Défis proposés:
1) Dans l'extrait sur le disque de Sébastien Tellier, à quoi L'Incroyable vérité est-il comparé ?
2) Prolongez la critique du disque de Sébastien Tellier après sa dernière phrase.

Pour les initiés, « l’incroyable vérité » pourrait bien être ce qui nous est révélé si d’aventure on fait l’expérience d’un buvard de LSD 25 sur le bout de la langue : une « vérité » à laquelle on ne peut pas « croire », ce qui peut sembler paradoxal. Mais cette vérité est incroyable justement. On y résiste, on lutte pour conserve sa « raison »… à moins de vouloir rester dans un certain mensonge plus sécurisant. Le disque de Sébastien Tellier pourrait être la mise en musique de ce sentiment unique de fatalité, et de mélancolie devant une innocence qui disparaît, et une nécessaire lucidité qui s’avance inexorablement. L’Incroyable vérité ressemble donc à un trip d’acide, entre montée paniquée et descente contemplative, reculant sans cesse l’échéance d’une dangereuse prise de conscience, dans une spirale d’arpèges obsessive, un mantra monomaniaque qui visera à conjurer le sort surhumain que nous percevons déjà si proche.

Matériel fourni:
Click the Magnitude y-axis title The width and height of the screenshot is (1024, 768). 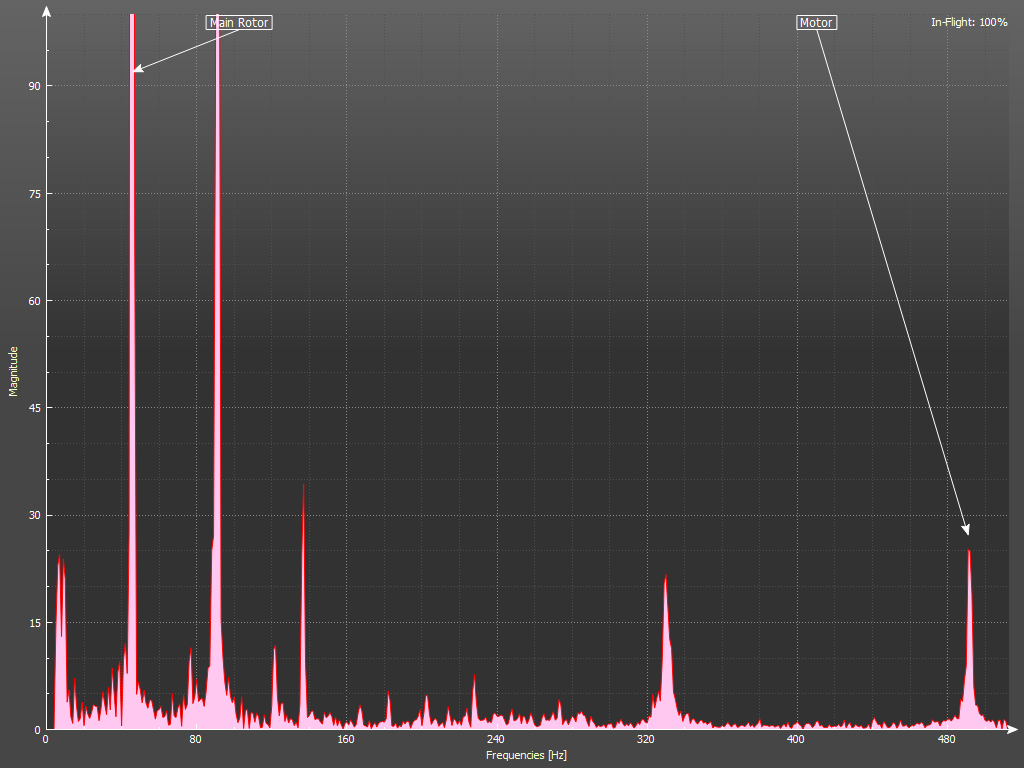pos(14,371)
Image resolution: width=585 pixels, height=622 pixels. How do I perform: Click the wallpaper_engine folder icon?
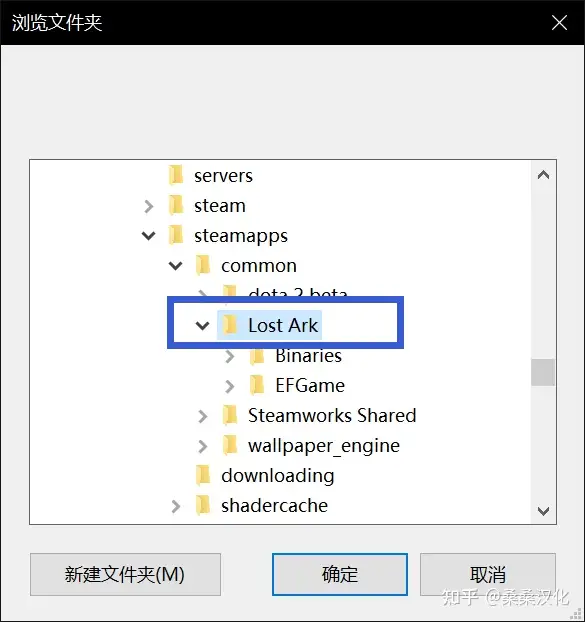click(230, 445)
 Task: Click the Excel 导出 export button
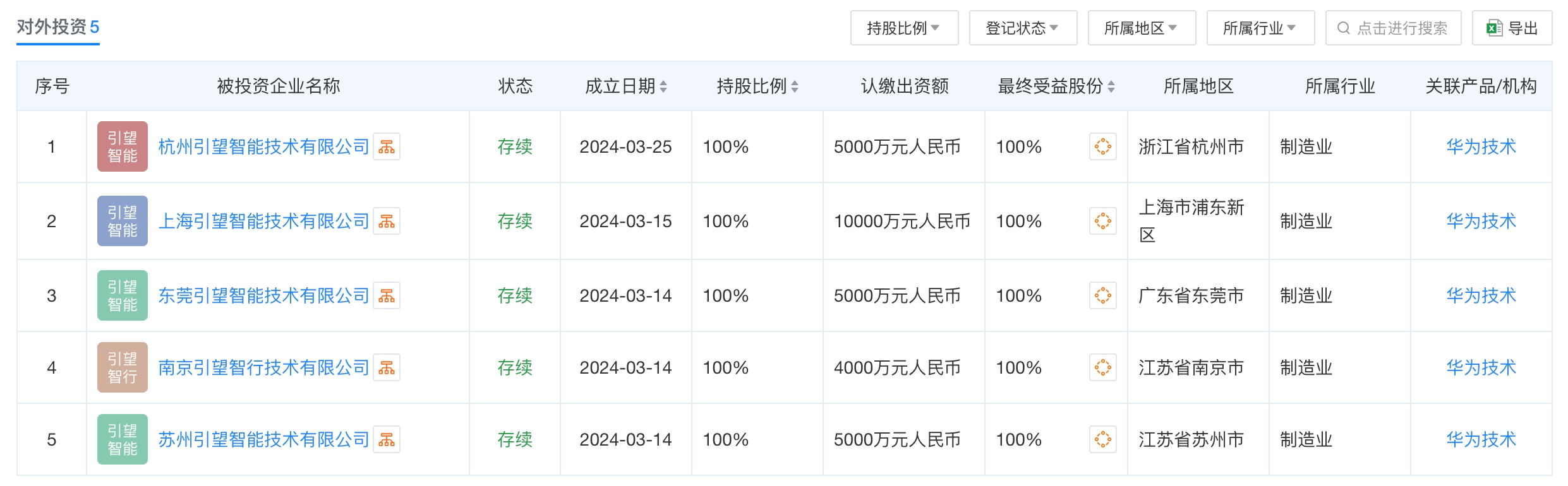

Résultats attendus:
1) À un trip d'acide, entre montée paniquée et descente contemplative.

2)
Le film instantané se déroule donc comme une histoire à épisodes, en trois trilogies au milieu desquelles s’intercalent trois titres séparés. La première trilogie, sans titre, part de la prise du « Pano » chez les O’Malley, au mauvais trip dans le salon anglais jusqu’à la descente pitchée et contemplative nimbée d’aurores boréales. Oh malheur chez O’Malley est un instru oppressant et progressif avec piano et Moog sur lesquels quelqu’un fait un chœur paniquant. Kazoo III se situe entre les copains Air, Gainsbourg à la tête de choux et du Bacharach étique, le tout sonnant comme dans un film de Jess franco, avec ce mauvais goût particulier, ces zooms flous et ce grain de l’image déjà daté. Universe est une ballade de guitare au coin du feu (on entend presque le bois crépiter), du Pink Floyd période More où la voix sort saturée d’effets, entre écho 60’s et vocoder 80’s, sur des nappes de synthés et un glouglou aquatique à la Edgar Froese. La trilogie se dévoile en répétitions harmonisées des thèmes.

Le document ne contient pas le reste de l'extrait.